We plan to use document AI and extract information from PDF documents. These PDF documents are stored hyland -onbase installed on GCP.Do we need to move documents to google cloud storage for processing using Document AI on GCP?

0 2 1,157
2 REPLIES 2

Hi there a have similiar use case, I have docs with 30 ~ 100 pages, docs with more than 15 pages needs a batch processing. In my case I upload this files to firestore, sends the gs:// path to Doc AI, in Doc AI I have the output in another firestore folder wich I call batch, once the batch is finished I send this files to Search & Conversation, when S&C finish the processing I clean that batch folder.

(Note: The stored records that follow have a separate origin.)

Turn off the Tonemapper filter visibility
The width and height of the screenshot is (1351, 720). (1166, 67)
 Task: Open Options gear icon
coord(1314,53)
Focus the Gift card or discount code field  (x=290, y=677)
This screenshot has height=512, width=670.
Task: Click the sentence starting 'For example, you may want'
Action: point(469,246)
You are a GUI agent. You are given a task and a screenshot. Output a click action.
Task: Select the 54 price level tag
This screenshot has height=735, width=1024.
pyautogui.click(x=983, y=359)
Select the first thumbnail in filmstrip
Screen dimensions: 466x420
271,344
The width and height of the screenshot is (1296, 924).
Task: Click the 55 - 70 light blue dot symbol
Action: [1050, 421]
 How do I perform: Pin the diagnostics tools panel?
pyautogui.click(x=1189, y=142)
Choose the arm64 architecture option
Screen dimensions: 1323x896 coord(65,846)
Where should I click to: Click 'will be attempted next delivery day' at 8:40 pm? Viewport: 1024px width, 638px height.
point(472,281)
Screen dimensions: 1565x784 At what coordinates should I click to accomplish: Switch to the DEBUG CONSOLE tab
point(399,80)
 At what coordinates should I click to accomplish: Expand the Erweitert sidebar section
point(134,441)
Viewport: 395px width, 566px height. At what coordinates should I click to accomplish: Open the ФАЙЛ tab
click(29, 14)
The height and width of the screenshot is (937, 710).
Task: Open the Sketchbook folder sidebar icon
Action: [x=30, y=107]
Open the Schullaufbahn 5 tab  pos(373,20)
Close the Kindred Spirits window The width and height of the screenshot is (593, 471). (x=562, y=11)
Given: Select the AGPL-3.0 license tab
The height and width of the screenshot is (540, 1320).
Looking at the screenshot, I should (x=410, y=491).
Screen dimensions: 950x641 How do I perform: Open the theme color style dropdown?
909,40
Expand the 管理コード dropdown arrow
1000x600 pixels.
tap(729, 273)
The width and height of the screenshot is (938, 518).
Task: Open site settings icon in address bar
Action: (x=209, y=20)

All this is made on 3 different cloud functions:

- function 1: upload pdf fo firestore
- function 2: processes Doc AI
- function 3: sent Doc AI output to S&C

I tried quite a few ways to do that:

- a single cloud function v1 ... timeout problem
- a single cloud function v2 ... got some issues moving files from bucktes, It stops processing and doesn´t output any error

I thought breaking in 3 services would be better to monitor some possible error and if occurs, reprocessing from the point of failure.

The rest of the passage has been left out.